Shiur #13: Mekadesh Be-Mashkon

  • Rav Ezra Bick


            The shiur will discuss the topic of "mekadesh be-mashkon" (8a-b until "... priti ein ken, nas'cha ein kan").  The sugya has two distinct parts; first, the use of a surety given by the groom to the bride, and second, the transfer to the bride of a surety given to the groom by his debtor.  The main Rishonim to see, other than Rashi and Tosafot, are the Rosh (1:10), and the Ramban (s.v. Maneh).
            Try to answer the following questions:
            1. What is the nature of the deficiency in mekadesh be-mashkon - is it a kiddushin problem or one in the monetary aspect of the transaction?
            2. What is the difference between the groom's surety and his transfer of someone else's?
            3. What does it mean to say that a creditor "owns" a surety?


            The sugya of 'mekadesh be-mashkon' (8a-b) has two distinct parts.  First we shall discuss the case known as mekadesh be-mashkon - one who gives a pledge, in lieu of money, to a woman in order to effect kiddushin.  Secondly, we shall discuss the case known as mashkon de-acheirim - one who transfers a pledge that he received from somebody else to a woman in order to effect kiddushin.
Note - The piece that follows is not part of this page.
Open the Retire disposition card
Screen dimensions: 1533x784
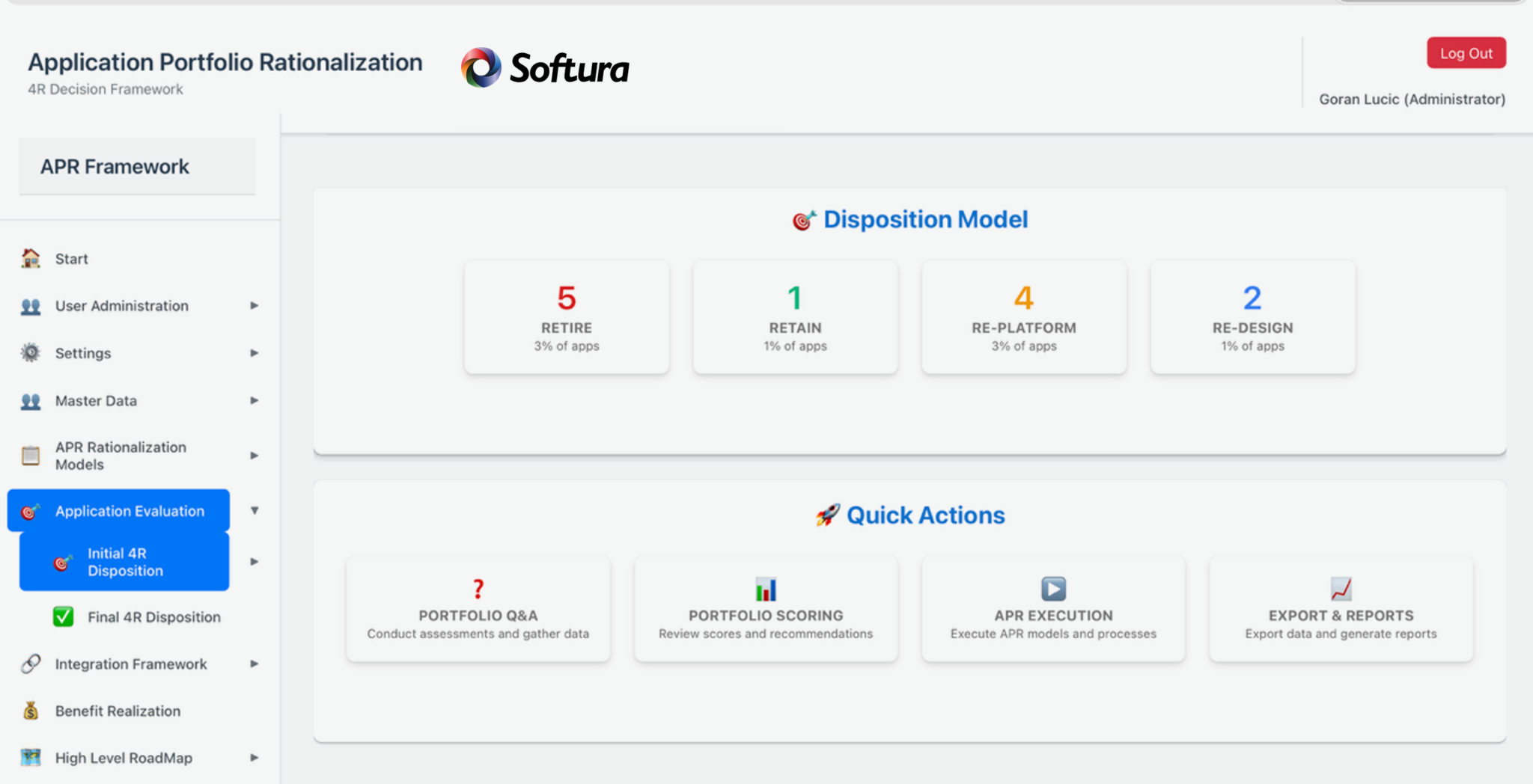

A.  Mekadesh be-mashkon - The gemara says: "If he said to her, be betrothed to me through a maneh (100 zuz) and he gave her a pledge (mashkon) for it, she is not mekudeshet - the maneh is not here; the pledge is not here."  The exact meaning of the concluding phrase is the subject of a disagreement among the Rishonim.


            Rashi writes: "The maneh is not here - THEREFORE the mashkon is worthless, as it is not a gift."  The Rosh elaborates: "The mashkon is not attached (meshu'abad - subject to a lien) to anything, for a man may attach his property to a debt for which he is obligated, but for something for which he is not obligated, no attachment can apply to his property.  The gift which he intended to give (her) is not an obligation nor will it be one, as he may renege.  Therefore, the mashkon is not attached when she obtains it."


            The reading of the gemara according to this explanation is as follows: The maneh is not here - there is no obligation on the man to give the maneh to the woman - hence, the mashkon is meaningless and is not really a mashkon at all.  It cannot be used to obtain anything from the man and must be returned when he requests it.  Hence, there is nothing that can be considered kesef kiddushin - he has given her no monetary value that can effect the kiddushin.  Only if a valid prior obligation on the man to give money to the woman existed, could a mashkon be given to secure the debt.  In such a case, it would appear, the mashkon could also serve as kesef kiddushin.  The rights that the woman would obtain in the mashkon, which enable her to eventually collect the debt, are apparently considered to be kesef, even though the mashkon itself will be redeemed when the debt is paid.


            It is important to distinguish between two different issues here.  The first is one of civil law - can one acquire a mashkon without a prior debt?  Does the recipient of a mashkon in this case have any rights in it, or must he return it when requested?  The second issue is one of kiddushin.  If there were rights obtained in a mashkon, would the granting of those rights be effective for kiddushin?  Rashi, the Rosh, and Tosafot answer the first question in the negative and the second in the positive.  There is no such thing as a mashkon without a prior debt, but giving a woman a mashkon from a proper debt would effect kiddushin.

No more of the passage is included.